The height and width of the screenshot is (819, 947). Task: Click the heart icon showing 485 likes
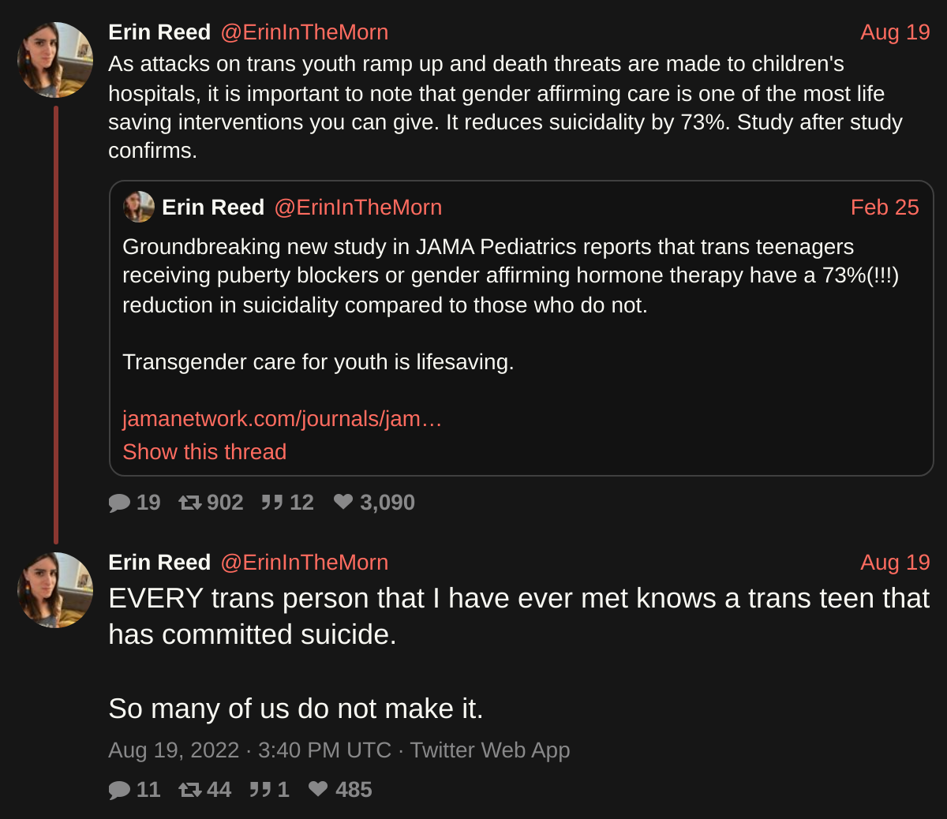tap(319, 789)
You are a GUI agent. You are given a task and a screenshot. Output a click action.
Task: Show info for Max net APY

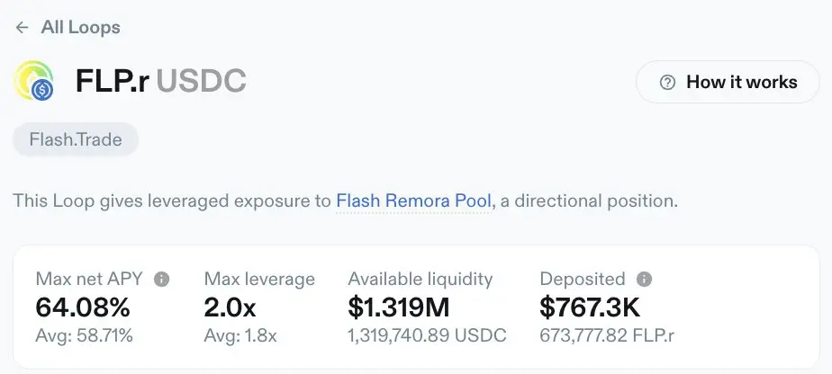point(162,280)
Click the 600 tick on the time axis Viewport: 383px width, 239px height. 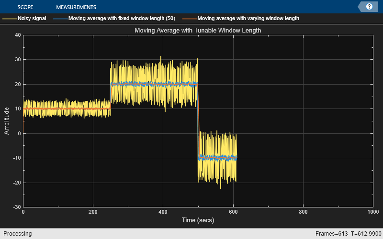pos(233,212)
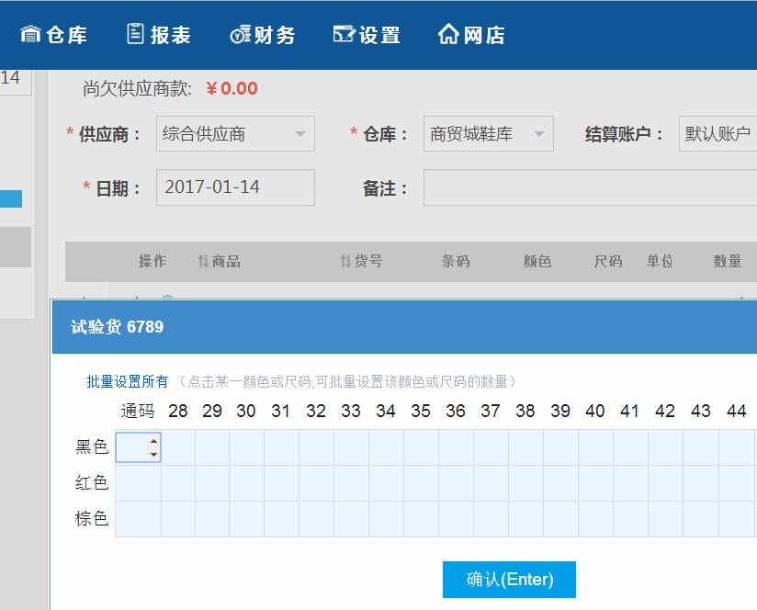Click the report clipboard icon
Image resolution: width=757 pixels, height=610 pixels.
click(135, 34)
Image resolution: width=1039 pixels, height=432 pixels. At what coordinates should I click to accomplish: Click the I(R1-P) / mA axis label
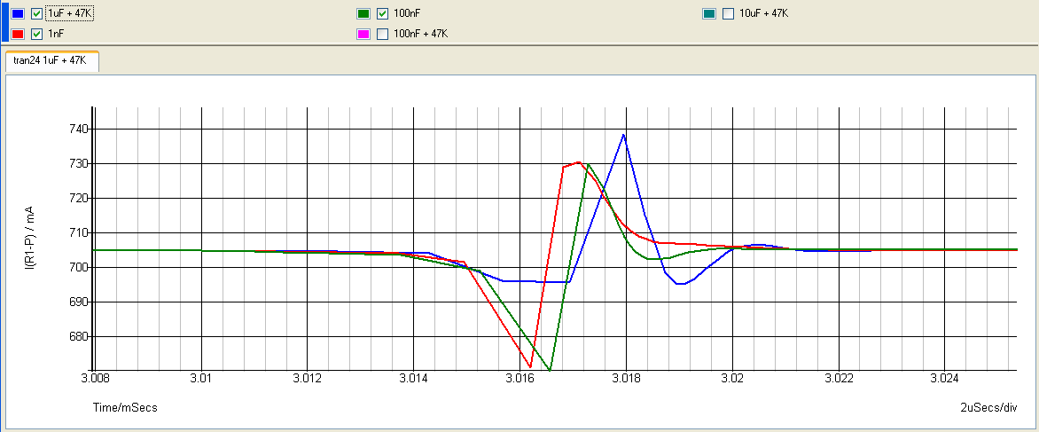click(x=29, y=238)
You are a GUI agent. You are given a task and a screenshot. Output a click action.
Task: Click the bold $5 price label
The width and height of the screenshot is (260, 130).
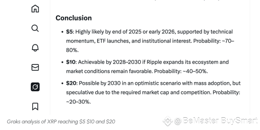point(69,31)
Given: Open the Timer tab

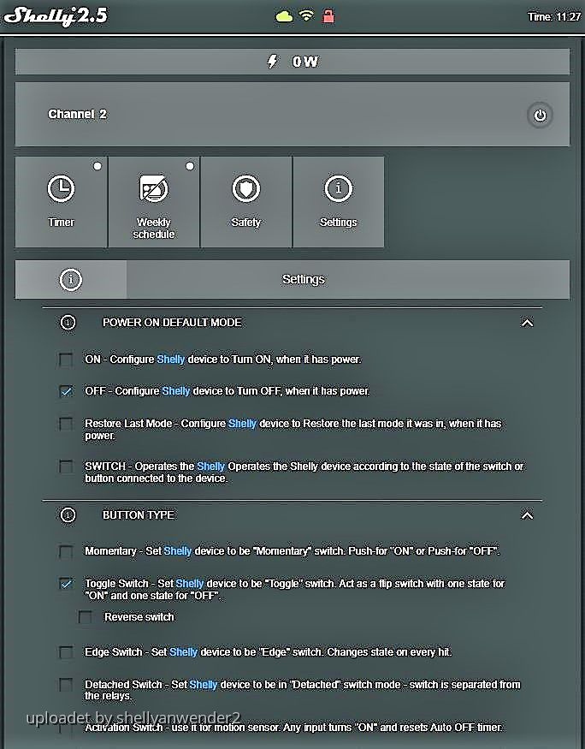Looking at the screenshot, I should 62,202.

...

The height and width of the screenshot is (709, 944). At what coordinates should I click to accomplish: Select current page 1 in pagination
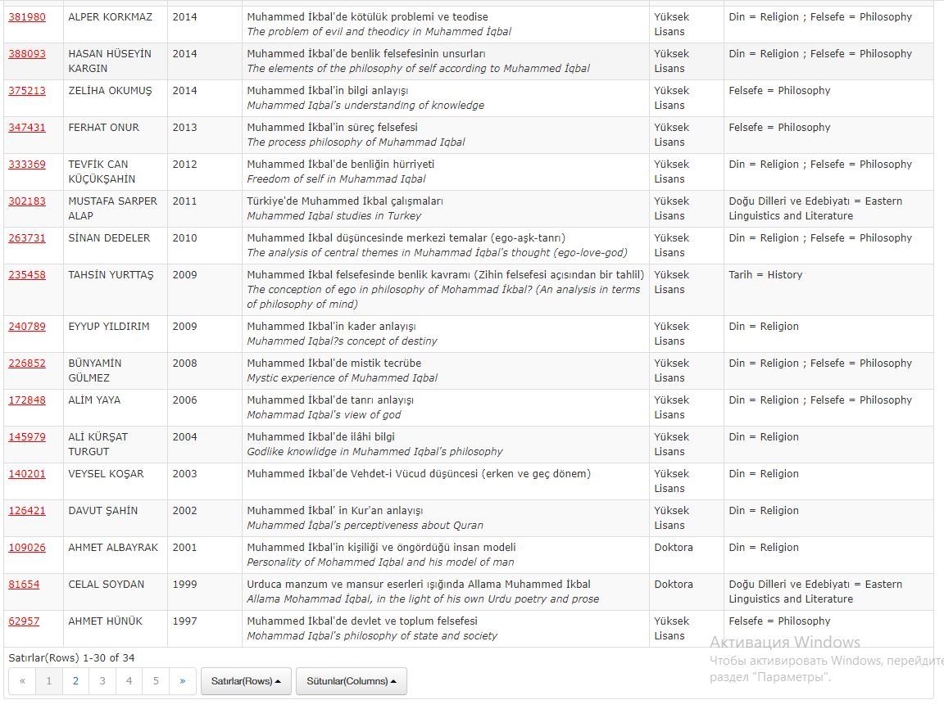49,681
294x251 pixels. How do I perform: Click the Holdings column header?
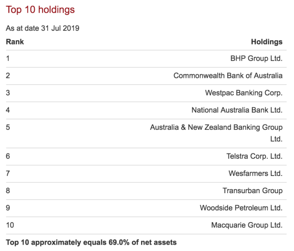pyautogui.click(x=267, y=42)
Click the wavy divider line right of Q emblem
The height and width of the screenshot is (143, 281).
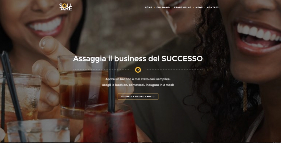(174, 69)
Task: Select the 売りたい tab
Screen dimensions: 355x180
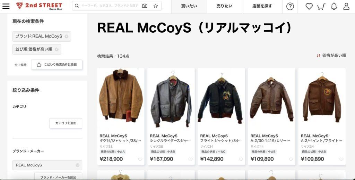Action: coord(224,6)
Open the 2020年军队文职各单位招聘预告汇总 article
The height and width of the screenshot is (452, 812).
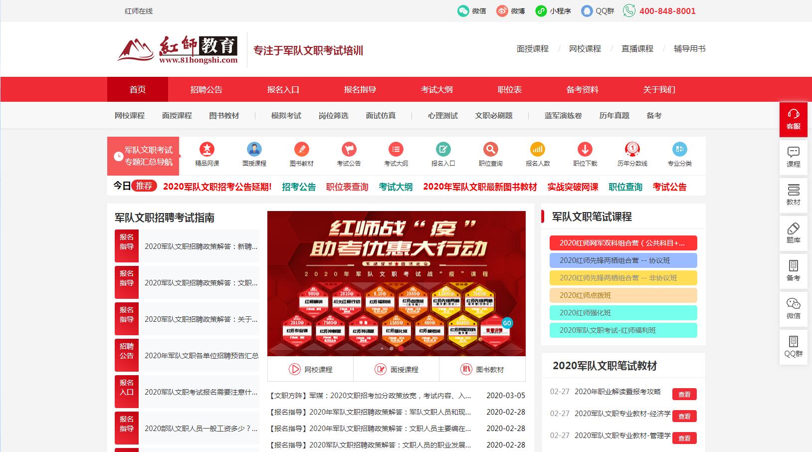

EXERCISE: Please print the lines above word for word, starting at the one with "The height and width of the screenshot is (143, 281)." and ending at the one with "The height and width of the screenshot is (452, 812).", both included, and without any picture.

RESPONSE BELOW:
The height and width of the screenshot is (143, 281).
(174, 69)
Task: Select the 売りたい tab
Screen dimensions: 355x180
Action: coord(224,6)
Open the 2020年军队文职各单位招聘预告汇总 article
The height and width of the screenshot is (452, 812).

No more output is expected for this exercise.